Task requirements
Print this span of the material below exactly: the line with "You are a computer-use agent. Viewport: 824px", the line with "This screenshot has width=1803, height=815.", and every line between them, but nothing else.

Data provided
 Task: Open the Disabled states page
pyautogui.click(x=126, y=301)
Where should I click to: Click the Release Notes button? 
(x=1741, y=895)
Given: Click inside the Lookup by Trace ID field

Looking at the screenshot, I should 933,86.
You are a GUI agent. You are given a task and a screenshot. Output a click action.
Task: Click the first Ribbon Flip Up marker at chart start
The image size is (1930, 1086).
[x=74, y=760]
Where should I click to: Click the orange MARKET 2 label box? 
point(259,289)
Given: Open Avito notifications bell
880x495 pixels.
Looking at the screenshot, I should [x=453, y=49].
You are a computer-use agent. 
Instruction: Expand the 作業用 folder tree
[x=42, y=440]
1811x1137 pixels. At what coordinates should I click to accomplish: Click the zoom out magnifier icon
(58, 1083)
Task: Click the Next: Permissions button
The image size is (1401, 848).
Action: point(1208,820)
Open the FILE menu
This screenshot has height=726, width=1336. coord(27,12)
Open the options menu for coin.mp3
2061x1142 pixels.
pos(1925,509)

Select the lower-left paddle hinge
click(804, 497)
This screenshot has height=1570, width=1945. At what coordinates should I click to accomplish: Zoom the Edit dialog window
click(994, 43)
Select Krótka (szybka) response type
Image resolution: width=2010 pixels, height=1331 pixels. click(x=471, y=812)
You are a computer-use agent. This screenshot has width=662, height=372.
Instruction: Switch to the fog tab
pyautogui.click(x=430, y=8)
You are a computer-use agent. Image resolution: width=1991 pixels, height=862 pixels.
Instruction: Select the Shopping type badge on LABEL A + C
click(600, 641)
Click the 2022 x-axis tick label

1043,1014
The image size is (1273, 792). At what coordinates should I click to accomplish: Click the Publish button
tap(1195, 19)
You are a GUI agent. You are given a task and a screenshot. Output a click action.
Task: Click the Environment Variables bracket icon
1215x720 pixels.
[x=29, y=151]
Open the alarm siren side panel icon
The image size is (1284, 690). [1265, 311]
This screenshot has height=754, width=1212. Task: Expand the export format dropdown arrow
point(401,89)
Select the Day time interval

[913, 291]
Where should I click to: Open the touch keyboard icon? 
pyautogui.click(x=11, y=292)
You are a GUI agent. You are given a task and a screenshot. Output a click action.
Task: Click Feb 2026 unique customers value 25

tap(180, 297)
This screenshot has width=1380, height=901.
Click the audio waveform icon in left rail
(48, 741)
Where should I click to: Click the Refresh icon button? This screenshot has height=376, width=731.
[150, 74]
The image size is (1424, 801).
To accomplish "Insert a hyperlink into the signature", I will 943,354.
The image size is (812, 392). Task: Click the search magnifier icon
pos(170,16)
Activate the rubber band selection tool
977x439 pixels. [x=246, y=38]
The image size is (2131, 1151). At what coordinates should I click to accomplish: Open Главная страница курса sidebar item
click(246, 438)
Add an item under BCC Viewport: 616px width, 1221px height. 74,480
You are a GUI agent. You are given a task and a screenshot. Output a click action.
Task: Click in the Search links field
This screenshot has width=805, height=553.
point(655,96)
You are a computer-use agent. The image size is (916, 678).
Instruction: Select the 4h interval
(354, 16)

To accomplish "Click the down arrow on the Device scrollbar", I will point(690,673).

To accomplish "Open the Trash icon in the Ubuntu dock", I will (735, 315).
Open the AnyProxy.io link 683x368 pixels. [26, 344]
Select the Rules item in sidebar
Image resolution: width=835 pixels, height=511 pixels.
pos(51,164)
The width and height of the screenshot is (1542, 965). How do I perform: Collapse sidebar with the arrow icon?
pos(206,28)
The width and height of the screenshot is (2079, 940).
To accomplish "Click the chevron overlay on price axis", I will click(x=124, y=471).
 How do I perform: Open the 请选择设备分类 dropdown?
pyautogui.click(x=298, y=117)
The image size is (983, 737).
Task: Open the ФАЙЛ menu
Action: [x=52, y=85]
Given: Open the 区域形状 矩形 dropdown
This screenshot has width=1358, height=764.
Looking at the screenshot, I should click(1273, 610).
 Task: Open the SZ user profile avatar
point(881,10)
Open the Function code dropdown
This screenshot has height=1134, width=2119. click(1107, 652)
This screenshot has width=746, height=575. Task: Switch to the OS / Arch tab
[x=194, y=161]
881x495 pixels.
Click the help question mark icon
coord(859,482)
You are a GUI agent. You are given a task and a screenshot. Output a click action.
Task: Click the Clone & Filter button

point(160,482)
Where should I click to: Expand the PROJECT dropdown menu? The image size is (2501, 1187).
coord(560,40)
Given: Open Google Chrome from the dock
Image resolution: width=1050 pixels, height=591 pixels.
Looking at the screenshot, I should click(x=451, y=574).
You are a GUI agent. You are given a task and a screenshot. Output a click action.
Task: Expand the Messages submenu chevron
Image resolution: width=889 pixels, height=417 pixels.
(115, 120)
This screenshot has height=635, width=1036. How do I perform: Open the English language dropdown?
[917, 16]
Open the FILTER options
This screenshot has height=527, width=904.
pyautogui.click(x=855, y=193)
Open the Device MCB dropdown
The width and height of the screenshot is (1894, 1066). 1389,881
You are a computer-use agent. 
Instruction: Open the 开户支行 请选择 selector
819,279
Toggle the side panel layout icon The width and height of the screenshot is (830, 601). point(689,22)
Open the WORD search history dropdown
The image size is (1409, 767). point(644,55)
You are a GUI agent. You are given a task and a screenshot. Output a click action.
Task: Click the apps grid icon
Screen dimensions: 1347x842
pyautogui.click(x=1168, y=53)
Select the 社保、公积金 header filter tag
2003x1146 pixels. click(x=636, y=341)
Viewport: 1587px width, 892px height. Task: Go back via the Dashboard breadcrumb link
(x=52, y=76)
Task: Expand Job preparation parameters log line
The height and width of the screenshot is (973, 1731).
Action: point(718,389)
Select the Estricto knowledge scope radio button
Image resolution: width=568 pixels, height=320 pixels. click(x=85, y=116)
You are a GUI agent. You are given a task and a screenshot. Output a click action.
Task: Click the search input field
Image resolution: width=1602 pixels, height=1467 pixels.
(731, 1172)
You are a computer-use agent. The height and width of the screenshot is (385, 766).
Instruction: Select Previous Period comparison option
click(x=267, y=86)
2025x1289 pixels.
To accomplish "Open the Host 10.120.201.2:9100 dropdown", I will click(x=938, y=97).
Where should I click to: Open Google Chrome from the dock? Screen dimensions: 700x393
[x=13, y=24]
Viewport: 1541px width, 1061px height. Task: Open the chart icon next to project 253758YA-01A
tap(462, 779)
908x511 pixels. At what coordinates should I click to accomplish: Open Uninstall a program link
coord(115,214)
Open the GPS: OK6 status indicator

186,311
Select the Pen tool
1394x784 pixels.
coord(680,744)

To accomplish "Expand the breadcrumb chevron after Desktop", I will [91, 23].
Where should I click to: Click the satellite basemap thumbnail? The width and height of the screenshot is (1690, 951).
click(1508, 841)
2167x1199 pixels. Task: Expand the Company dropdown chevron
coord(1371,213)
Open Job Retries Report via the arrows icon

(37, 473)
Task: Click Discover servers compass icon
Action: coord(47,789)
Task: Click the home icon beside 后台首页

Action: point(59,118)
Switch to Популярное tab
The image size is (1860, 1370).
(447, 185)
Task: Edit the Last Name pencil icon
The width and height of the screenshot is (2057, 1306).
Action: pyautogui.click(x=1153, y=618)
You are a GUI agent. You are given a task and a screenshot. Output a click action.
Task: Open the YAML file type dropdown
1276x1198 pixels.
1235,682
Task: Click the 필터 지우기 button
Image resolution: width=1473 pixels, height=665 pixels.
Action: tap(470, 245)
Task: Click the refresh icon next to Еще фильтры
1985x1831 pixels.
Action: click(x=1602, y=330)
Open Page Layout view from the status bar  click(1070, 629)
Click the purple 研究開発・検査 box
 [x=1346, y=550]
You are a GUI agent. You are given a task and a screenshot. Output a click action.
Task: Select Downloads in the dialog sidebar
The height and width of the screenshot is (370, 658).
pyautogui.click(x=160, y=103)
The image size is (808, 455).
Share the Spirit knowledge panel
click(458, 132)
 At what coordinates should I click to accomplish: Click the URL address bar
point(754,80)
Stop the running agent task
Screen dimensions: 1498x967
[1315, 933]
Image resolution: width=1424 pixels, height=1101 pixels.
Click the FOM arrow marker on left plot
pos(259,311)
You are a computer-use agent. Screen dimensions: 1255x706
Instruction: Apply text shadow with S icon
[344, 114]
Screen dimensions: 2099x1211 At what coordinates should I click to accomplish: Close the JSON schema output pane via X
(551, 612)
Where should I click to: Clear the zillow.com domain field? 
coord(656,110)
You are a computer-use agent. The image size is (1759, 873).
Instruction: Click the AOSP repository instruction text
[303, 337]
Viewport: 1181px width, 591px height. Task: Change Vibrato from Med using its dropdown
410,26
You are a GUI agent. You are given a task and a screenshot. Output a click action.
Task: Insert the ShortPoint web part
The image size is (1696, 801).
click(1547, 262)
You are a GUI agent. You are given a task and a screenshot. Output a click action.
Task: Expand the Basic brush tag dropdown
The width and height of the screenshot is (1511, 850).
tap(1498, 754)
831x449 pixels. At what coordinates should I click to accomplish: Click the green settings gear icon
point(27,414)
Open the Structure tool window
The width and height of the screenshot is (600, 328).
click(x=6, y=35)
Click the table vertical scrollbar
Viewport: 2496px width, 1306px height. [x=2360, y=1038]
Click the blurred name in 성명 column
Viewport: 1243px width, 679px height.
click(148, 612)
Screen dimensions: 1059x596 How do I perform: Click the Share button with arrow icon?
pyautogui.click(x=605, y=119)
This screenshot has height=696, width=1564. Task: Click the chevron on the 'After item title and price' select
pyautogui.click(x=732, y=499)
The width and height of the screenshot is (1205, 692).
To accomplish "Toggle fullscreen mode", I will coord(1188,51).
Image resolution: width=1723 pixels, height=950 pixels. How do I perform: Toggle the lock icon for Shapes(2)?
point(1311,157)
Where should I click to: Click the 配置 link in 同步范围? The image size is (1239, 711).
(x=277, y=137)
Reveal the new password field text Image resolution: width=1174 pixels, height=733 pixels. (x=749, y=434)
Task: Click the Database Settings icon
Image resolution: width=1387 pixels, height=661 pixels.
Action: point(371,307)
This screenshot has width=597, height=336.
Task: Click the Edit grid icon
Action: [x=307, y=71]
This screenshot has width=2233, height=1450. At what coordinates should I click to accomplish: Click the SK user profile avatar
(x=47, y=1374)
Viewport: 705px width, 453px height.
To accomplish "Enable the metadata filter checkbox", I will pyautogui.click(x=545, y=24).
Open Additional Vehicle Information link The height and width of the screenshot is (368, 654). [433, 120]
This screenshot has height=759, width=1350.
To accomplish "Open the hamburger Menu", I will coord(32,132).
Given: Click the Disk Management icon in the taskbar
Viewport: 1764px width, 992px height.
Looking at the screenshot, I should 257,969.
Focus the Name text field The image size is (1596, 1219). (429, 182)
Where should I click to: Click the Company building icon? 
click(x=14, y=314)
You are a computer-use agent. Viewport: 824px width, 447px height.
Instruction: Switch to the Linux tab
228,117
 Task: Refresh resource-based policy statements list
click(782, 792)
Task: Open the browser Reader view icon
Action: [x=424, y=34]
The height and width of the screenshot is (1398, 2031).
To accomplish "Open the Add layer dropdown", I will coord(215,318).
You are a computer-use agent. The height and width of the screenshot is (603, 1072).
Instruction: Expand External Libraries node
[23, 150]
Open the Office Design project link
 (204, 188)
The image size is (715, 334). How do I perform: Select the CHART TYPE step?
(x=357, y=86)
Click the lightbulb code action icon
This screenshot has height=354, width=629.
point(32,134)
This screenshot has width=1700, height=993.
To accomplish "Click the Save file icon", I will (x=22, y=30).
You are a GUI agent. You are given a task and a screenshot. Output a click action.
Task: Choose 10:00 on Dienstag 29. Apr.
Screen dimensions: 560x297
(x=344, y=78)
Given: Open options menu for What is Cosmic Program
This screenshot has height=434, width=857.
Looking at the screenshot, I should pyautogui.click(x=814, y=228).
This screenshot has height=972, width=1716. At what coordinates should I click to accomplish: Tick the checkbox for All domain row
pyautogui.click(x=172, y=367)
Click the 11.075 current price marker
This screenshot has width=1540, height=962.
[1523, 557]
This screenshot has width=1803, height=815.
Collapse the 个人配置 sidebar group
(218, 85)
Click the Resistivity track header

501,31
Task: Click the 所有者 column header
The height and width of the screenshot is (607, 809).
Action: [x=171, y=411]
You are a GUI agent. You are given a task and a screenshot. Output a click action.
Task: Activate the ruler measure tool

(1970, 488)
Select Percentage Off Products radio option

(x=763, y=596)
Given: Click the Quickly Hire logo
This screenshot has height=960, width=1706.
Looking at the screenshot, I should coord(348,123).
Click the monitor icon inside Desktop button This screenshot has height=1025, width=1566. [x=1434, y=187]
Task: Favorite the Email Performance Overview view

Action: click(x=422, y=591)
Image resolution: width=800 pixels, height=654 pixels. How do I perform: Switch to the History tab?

Solution to this task
You are a computer-use agent. Viewport: 824px width, 447px height.
Instruction: Switch to the Linux tab
228,117
 Task: Refresh resource-based policy statements list
click(782, 792)
Task: Open the browser Reader view icon
Action: [x=424, y=34]
The height and width of the screenshot is (1398, 2031).
To accomplish "Open the Add layer dropdown", I will coord(215,318).
You are a computer-use agent. The height and width of the screenshot is (603, 1072).
Instruction: Expand External Libraries node
[23, 150]
Open the Office Design project link
 (204, 188)
The image size is (715, 334). How do I perform: Select the CHART TYPE step?
(x=357, y=86)
Click the lightbulb code action icon
This screenshot has height=354, width=629.
point(32,134)
This screenshot has width=1700, height=993.
To accomplish "Click the Save file icon", I will (x=22, y=30).
You are a GUI agent. You are given a task and a screenshot. Output a click action.
Task: Choose 10:00 on Dienstag 29. Apr.
Screen dimensions: 560x297
(x=344, y=78)
Given: Open options menu for What is Cosmic Program
This screenshot has height=434, width=857.
Looking at the screenshot, I should pyautogui.click(x=814, y=228).
This screenshot has height=972, width=1716. At what coordinates should I click to accomplish: Tick the checkbox for All domain row
pyautogui.click(x=172, y=367)
Click the 11.075 current price marker
This screenshot has width=1540, height=962.
[1523, 557]
This screenshot has width=1803, height=815.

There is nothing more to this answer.